Dalam hal ini, ketika sistem outsourcing dihapus akan ada banyak perusahaan penyedia jasa (vendor pertambangan) bisa kehilangan kontrak dan mengalami penurunan bisnis, bahkan gulung tikar. Pada akhirnya, wacana ini dapat menimbulkan efek domino terhadap Usaha Kecil dan Menengah (UKM) yang menjadi bagian dari ekosistem industri pertambangan juga bisa terjadi.
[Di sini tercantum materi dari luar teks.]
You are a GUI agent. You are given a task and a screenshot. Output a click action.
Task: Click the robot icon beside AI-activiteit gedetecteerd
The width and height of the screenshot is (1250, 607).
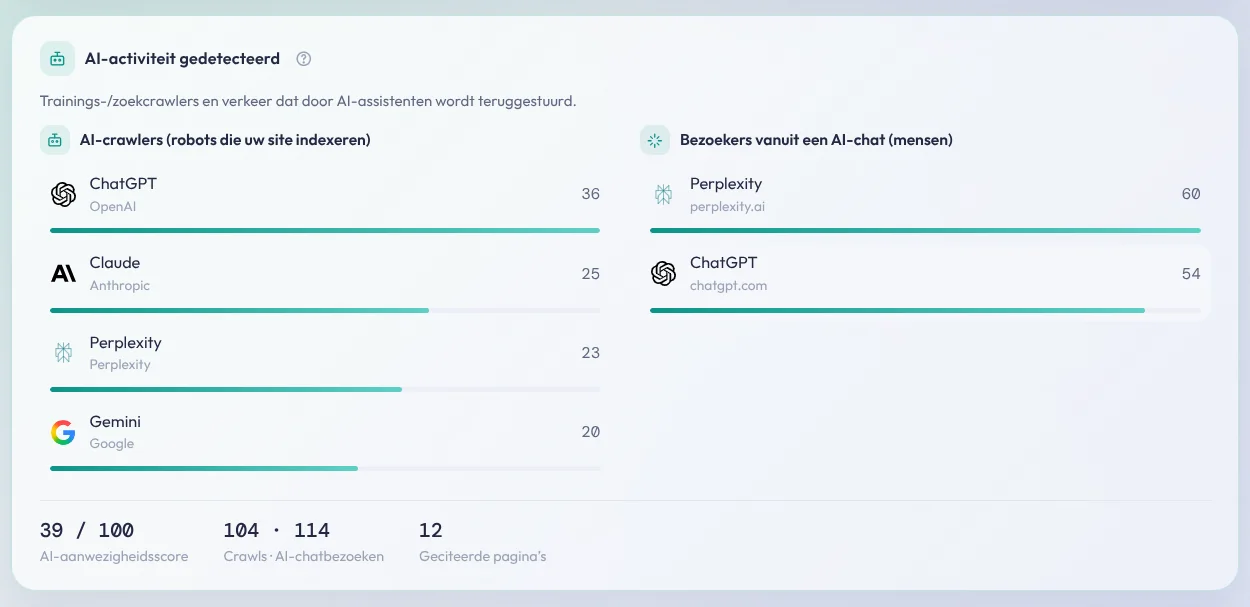57,59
“Penghapusan outsourcing tidak harus bersifat total. Pemerintah atau perusahaan bisa menetapkan batasan tegas: outsourcing hanya untuk pekerjaan non-core, seperti kebijakan sebelumnya di Indonesia. Hal ini menjaga keseimbangan antara efisiensi perusahaan dan perlindungan tenaga kerja,” tegas Djoko.
Pakar Pertambangan dan Energi, Ferdy Hasiman, menilai wacana penghapusan sistem outsourcing adalah ide yang bagus untuk mengakhiri neoliberalisme dalam pasar tenaga kerja di Indonesia. Namun, melihat sepak terjang Prabowo dalam memimpin Indonesia selama hampir 7 bulan terakhir, ia ragu wacana ini akan terealisasi.
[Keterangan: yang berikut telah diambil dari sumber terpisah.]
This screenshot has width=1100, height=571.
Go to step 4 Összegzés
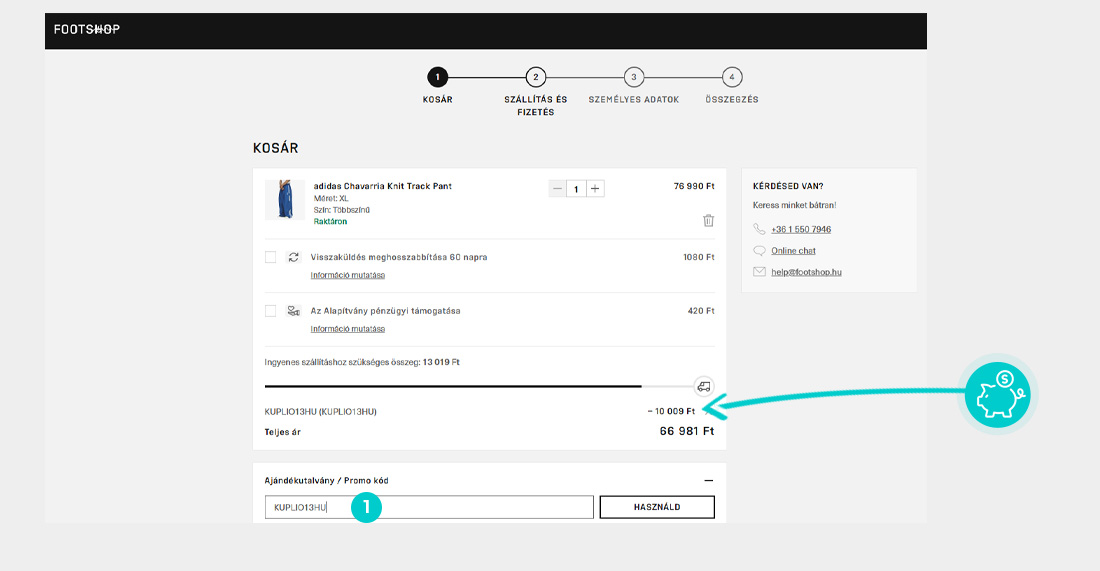click(x=732, y=78)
“Kalau misalkan mau hapus outsourcing, juga belum tentu akan dihapus juga. Dia memang mau bohong (ke) buruh, supaya buruh bisa ikut (dukung) dia terus,” jelasnya kepada Tirto.
Alih-alih menjanjikan hal yang sulit diwujudkan, Ferdy menyarankan agar pemerintah lebih baik meningkatkan kompetensi para pekerja, khususnya di sektor pertambangan melalui pendidikan vokasi atau menggencarkan pelatihan.
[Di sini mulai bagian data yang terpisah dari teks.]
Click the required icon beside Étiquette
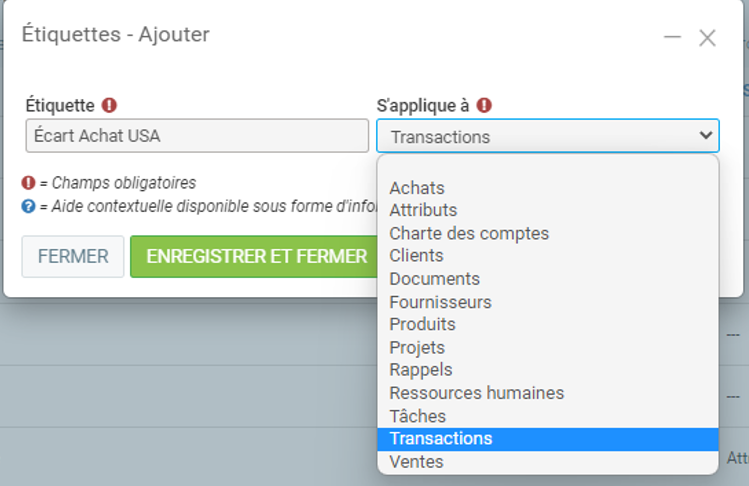The image size is (749, 486). click(x=110, y=105)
Sebab, selama ini yang menjadi masalah utama tenaga kerja di sektor pertambangan adalah masih banyaknya tenaga kerja yang tidak kompeten. Sehingga, mendorong perusahaan tambang untuk merekrut orang-orang dengan keahlian tertentu melalui sistem alih daya.
“Jadi mereka kesulitan ketika masuk ke sini, tenaga kerja belum banyak yang siap misalnya untuk mengendalikan alat engineering di Indonesia atau segala macam. Jadi, menurut saya yang paling penting adalah bagaimana pendidikan vokasi. Itu perlu didorong supaya nggak ada lagi outsourcing ke depan,” tambah dia.
Bukan Wacana Baru
Penghapusan outsourcing merupakan rencana klasik yang selalu disuarakan ketika perayaan Hari Buruh. Namun, bagi buruh, penghapusan sistem outsourcing menjadi isu yang selalu disuarakan karena sampai saat ini perlindungan terhadap tenaga alih daya yang mayoritas merupakan pekerja kontrak sangat lemah.
Pada saat yang sama, pengawas ketenagakerjaan, yang dalam hal ini adalah Kementerian Ketenagakerjaan pun memiliki posisi yang juga lemah dan tak cukup mampu dan mau memperjuangkan hak-hak pekerja kontrak. Hal ini dibarengi dengan kurangnya regulasi yang mengatur soal kesejahteraan pekerja.
“Ada 5 jenis pekerjaan, itu jelas di Pasal 17 (Peraturan Menteri Ketenagakerjaan Nomor 19 Tahun 2012), bahwa pekerjaan yang bisa di-outsourcing seperti misalnya security, planning service, office boy, driver, ada usaha pertambangan di lepas pantai dan sebagainya. Hanya 5 itu. Nah muncul Undang-Undang 11 tahun 2020, membebaskan seluruhnya,” jelas Pakar Ketenagakerjaan sekaligus Sekretaris Jenderal Organisasi Pekerja Seluruh Indonesia (OPSI), Timboel Siregar, saat dihubungi Tirto, Jumat (2/5/2025).
Dus, ruang untuk sistem kerja outsourcing terbuka lebih lebar. Namun, mengakhiri sistem ini bukan hal mudah karena Mahkamah Konstitusi (MK) menganggap outsourcing sebagai sistem kerja yang diatur secara konstitusional, selain juga merupakan sistem kerja yang memang menjadi tren dunia, menjadi praktik biasa di kancah bisnis internasional maupun di Indonesia.
“Menurut saya, yang lebih strategis sebenarnya adalah bagaimana memastikan sistem kerja outsourcing ini dibatasin. Itu sebenarnya yang paling strategis. Membatasi lima jenis pekerjaan seperti yang ada di Permenaker 19 tahun 2012. Tidak boleh untuk seluruhnya,” tukas Timboel.